Nama: Annisa Jilan Aqilah
PPG Prajabatan Gelombang 1 Tahun 2024 Bahasa Indonesia
Eksplorasi Konsep Topik 1 – Argumentasi Kritis
Apakah Transformasi Pendidikan Nasional Benar-Benar Terjadi?
Dalam pidato sambutannya, Ki Hadjar Dewantara menyinggung berbagai poin penting berkaitan dengan transformasi pendidikan nasional, beberapa diantaranya yaitu mengenai Taman Siswa, konsep “Ing Ngarso Sung Tuladha, Ing Madya Mangun Karsa, Tut Wuri Handayani", inklusivitas pendidikan, pendidikan karakter, serta kebudayaan dalam pendidikan.
Gagasan-gagasan yang disampaikan tentu telah melalui serangkaian proses berpikir yang kompleks dan riset yang tidak mudah. Namun dalam pelaksanaannya, tidak dapat dipungkiri bahwa terdapat berbagai kekurangan dan hambatan dalam rangka mencapai tujuan transformasi tesebut, sehingga munculah berbagai argumentasi kritis terhadap perjalanan pendidikan nasional. Argumentasi kritis tersebut dapat mencakup beberapa aspek yang perlu dievaluasi, yaitu implementasi pendidikan karakter di sekolah serta inklusivitas pendidikan.

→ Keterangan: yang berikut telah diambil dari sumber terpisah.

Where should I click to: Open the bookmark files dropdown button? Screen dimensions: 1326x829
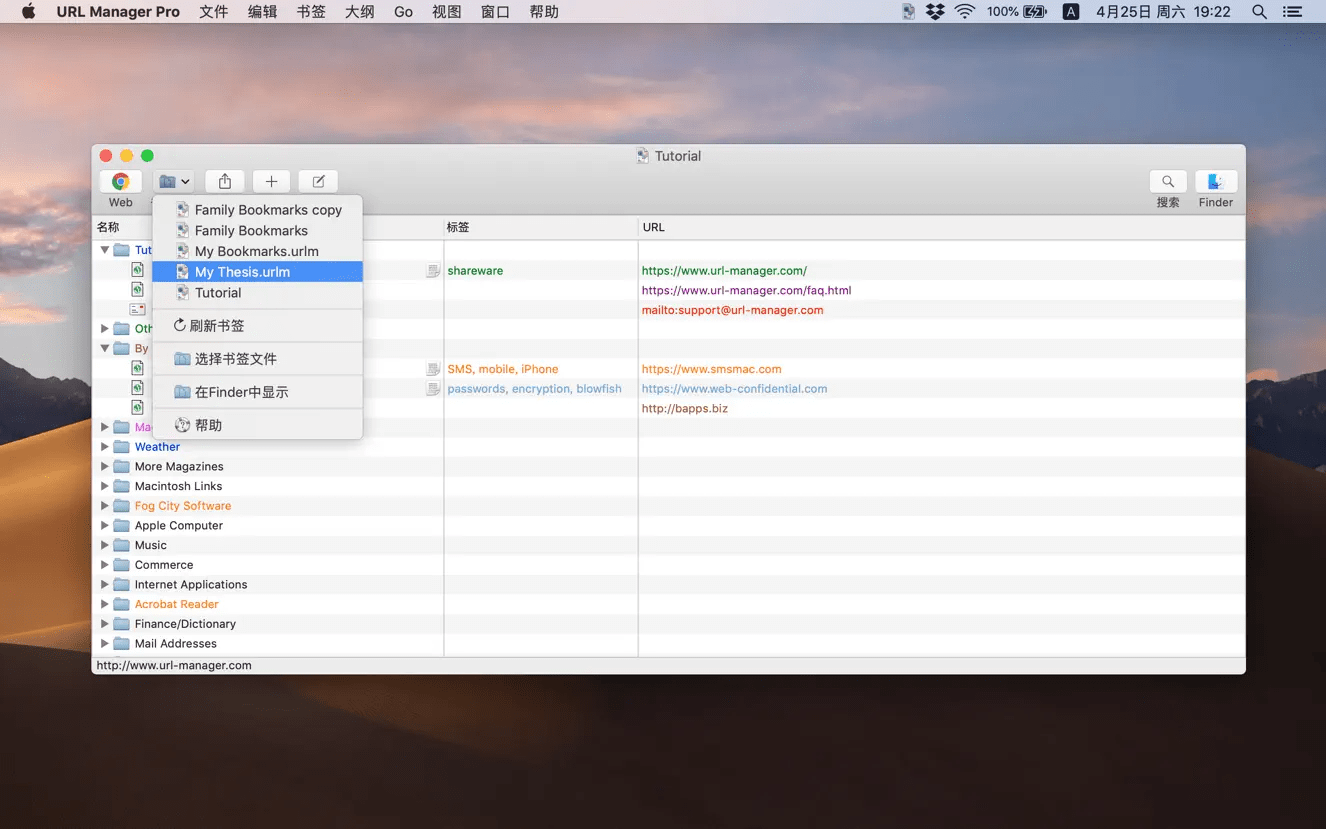tap(174, 182)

Salahsatu poin penting di dalam gagasan Ki Hadjar Dewantara tentang transformasi pendidikan adalah pentingnya pendidikan karakter bagi siswa. Berbicara tentang pendidikan karakter, terdapat teori dari Syarbini (2012, hlm. 17) yang mengatakan bahwa “Characters can not be taught in the classroom, but it must be taught through habituation” artinya bahwa karakter tidak dapat diajarkan di dalam kelas, melainkan harus diajarkan melalui kebiasaan (habit).
Dengan kata lain, pendidikan karakter tidak hanya melibatkan aspek pengetahuan yang baik, namun juga merasakan dengan baik dan berperilaku baik. Pendidikan karakter harus dipraktikkan secara berkelanjutan karena membutuhkan proses yang terus berlanjut dan berkesinambungan sehingga dapat membentuk suatu karakter pada diri seseorang.
Permasalahan saat ini, khususnya pada kurikulum merdeka, para pendidik cenderung disibukkan dengan hal-hal administratif yang berorientasi pada “materi” belaka. Pertanyaannya adalah bagaimana cara para pendidik dapat menjadi suri tauladan bagi siswa, menjadi contoh yang baik bagi siswa, mengajarkan pendidikan karakter secara berkesinambungan melalui pembiasaan baik, jika pendidiknya saja masih berkutat dengan administrasi yang berorientasi pada materi? Fokus pendidik saat ini menjadi terbagi-bagi sehingga mereka tidak dapat
menjalankan tugas dan amanahnya dengan maksimal. Para pemangku kebijakan yang memiliki wewenang untuk membuat aturan sebaiknya mengembalikan esensi seorang pendidik yang memang bertanggungjawab untuk mendidik, bukan hanya berkutat pada proses administrasi yang tidak ada kaitannya dengan tugas utama untuk mencerdaskan generasi penerus layaknya seorang pendidik.
Dalam pidatonya, Ki Hadjar Dewantara juga menyinggung tentang demokratisasi pendidikan atau inklusivitas pendidikan, yaitu pendidikan yang merata untuk semua kalangan. Inklusivitas pendidikan tentu memiliki tujuan mulia dalam rangka memberikan kesempatan pendidikan yang adil dan merata bagi semua kalangan, namun terdapat beberapa aspek yang perlu dipertimbangkan secara kritis yaitu mengenai aksesibilitas dan kualitas. Realita yang dihadapi oleh masyarakat Indonesia saat ini adalah terlihat jelasnya kesenjangan kualitas pendidikan.
Masih ada kesenjangan kualitas yang sangat jauh antara wilayah perkotaan dan pedesaan, antara sekolah negeri dan swasta, sehingga menciptakan ketidaksetaraan dalam akses dan peluang pendidikan. Perlu adanya kebijakan yang tepat dari pihak yang berwenang untuk memastikan bahwa aksesibilitas harus diimbangi dengan kualitas pendidikan yang tinggi.
Referensi:
Syarbini, Amirulloh. (2012). Buku Pintar Pendidikan Karakter. Jakarta: Prima Pustaka.